• _Brief_
Everything in the listing below should be repeated verbatim, apart from the pictures.

■ ■ ■ ■ ■

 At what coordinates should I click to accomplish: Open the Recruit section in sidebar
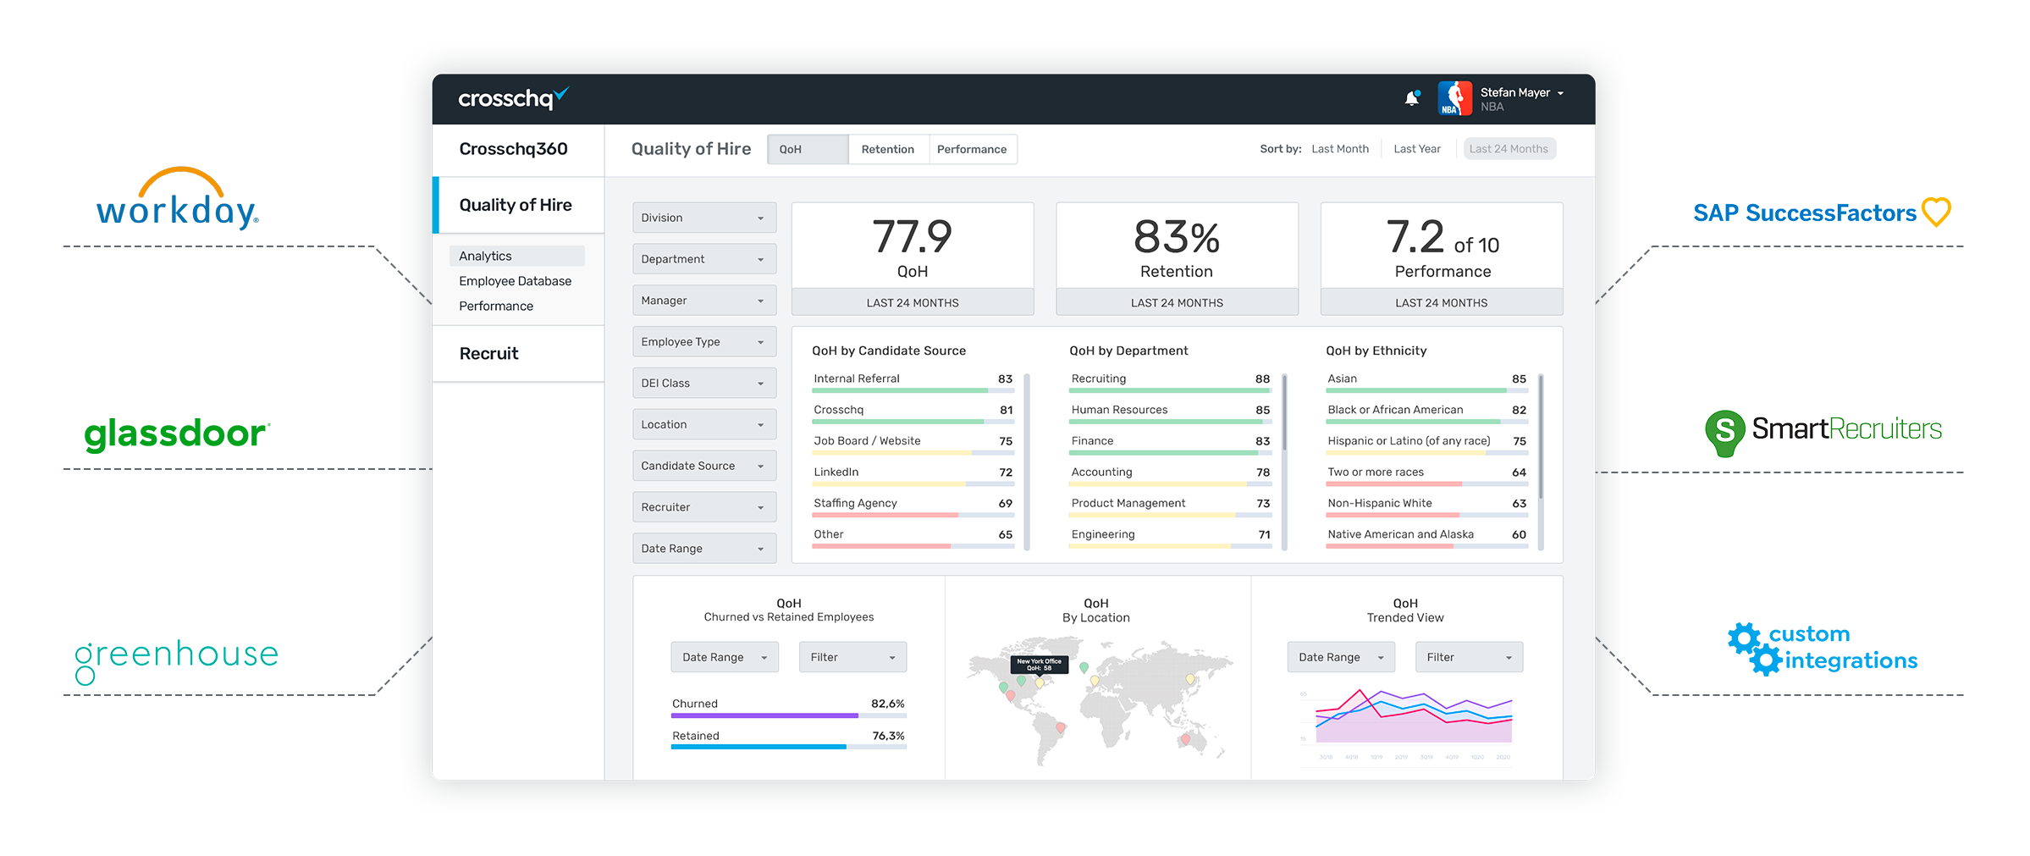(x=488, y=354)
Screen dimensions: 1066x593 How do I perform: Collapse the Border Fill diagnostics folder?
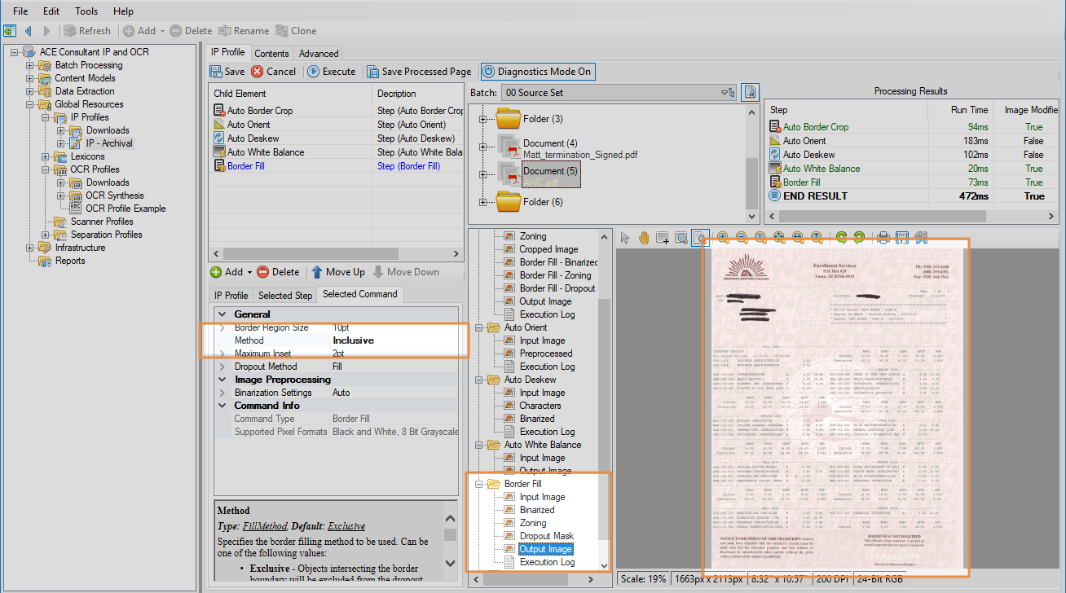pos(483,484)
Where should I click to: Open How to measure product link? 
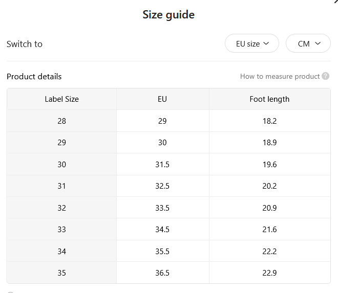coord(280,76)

■ ■ ■ ■ ■

• _Solution for this task_
 At what coordinates should I click to accomplish: Open the Recruit section in sidebar
(x=488, y=354)
Screen dimensions: 1066x593 How do I perform: Collapse the Border Fill diagnostics folder?
pos(483,484)
Where should I click to: Open How to measure product link? 
coord(280,76)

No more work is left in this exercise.